- [TASK STATEMENT] Every line below from the one containing "Given: Click the Users people icon" through the one containing "Task: Open the Action dropdown arrow" must be transcribed exactly. Omit all lines outside that stretch.

Data records:

----

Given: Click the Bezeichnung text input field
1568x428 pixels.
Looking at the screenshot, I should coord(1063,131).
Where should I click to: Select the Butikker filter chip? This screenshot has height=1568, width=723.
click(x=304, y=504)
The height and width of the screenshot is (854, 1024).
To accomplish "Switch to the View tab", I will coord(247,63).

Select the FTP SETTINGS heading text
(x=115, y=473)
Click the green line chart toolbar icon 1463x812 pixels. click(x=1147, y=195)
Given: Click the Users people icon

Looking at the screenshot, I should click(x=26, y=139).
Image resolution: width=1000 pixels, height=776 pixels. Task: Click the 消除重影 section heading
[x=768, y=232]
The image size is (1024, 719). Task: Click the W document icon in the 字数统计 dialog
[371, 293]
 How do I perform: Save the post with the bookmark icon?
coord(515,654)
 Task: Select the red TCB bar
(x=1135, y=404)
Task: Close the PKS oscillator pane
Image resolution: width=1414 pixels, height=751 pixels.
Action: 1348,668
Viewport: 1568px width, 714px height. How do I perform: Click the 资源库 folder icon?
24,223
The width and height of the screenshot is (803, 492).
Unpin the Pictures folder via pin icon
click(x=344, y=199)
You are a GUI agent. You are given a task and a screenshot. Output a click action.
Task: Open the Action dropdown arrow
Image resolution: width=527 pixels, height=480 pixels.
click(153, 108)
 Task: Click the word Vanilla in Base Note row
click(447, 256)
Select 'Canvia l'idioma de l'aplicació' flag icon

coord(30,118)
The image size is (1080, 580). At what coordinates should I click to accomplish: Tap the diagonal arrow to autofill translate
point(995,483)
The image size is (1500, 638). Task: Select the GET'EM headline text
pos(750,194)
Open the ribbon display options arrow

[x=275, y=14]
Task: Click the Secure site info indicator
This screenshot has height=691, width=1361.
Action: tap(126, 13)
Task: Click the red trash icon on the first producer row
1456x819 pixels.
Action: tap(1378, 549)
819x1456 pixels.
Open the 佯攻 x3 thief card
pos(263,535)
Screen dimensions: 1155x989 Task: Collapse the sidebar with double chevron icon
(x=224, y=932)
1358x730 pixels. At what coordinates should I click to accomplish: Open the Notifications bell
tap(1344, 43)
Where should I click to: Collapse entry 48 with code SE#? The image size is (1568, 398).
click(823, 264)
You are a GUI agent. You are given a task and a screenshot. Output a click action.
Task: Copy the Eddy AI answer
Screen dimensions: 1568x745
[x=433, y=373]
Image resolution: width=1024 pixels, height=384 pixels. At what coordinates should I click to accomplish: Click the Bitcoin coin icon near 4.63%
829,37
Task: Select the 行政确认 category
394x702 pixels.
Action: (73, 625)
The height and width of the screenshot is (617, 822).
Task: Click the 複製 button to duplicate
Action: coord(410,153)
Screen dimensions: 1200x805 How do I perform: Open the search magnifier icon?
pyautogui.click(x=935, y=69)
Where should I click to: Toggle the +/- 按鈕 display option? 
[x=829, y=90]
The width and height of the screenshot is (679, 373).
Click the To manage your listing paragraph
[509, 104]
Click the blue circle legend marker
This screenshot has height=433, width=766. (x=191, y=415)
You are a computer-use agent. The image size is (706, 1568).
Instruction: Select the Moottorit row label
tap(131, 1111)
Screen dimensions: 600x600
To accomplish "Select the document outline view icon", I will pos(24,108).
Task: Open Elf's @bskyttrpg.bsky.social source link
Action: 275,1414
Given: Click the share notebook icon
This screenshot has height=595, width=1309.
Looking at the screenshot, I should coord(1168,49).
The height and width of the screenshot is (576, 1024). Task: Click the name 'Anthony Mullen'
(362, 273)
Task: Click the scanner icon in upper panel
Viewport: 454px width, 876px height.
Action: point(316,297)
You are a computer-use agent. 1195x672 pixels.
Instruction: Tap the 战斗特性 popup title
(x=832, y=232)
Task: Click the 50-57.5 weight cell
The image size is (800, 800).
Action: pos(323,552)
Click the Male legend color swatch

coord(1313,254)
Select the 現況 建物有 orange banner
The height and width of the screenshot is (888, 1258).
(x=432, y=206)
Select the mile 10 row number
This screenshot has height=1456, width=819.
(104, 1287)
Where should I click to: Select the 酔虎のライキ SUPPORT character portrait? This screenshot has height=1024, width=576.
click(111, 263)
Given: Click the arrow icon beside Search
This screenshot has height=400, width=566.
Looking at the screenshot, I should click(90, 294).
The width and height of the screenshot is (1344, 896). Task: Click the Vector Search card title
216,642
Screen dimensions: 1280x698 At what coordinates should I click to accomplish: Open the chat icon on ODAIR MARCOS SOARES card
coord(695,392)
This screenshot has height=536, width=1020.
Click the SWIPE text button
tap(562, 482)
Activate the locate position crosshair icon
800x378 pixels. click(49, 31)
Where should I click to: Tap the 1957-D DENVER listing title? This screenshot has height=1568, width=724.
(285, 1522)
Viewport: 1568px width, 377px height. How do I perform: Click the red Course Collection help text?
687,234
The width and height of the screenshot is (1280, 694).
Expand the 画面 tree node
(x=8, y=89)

----

- [EXPECTED ANSWER]
Given: Click the Users people icon

Looking at the screenshot, I should click(x=26, y=139).
Image resolution: width=1000 pixels, height=776 pixels. Task: Click the 消除重影 section heading
[x=768, y=232]
The image size is (1024, 719). Task: Click the W document icon in the 字数统计 dialog
[371, 293]
 How do I perform: Save the post with the bookmark icon?
coord(515,654)
 Task: Select the red TCB bar
(x=1135, y=404)
Task: Close the PKS oscillator pane
Image resolution: width=1414 pixels, height=751 pixels.
Action: 1348,668
Viewport: 1568px width, 714px height. How do I perform: Click the 资源库 folder icon?
24,223
The width and height of the screenshot is (803, 492).
Unpin the Pictures folder via pin icon
click(x=344, y=199)
You are a GUI agent. You are given a task and a screenshot. Output a click action.
Task: Open the Action dropdown arrow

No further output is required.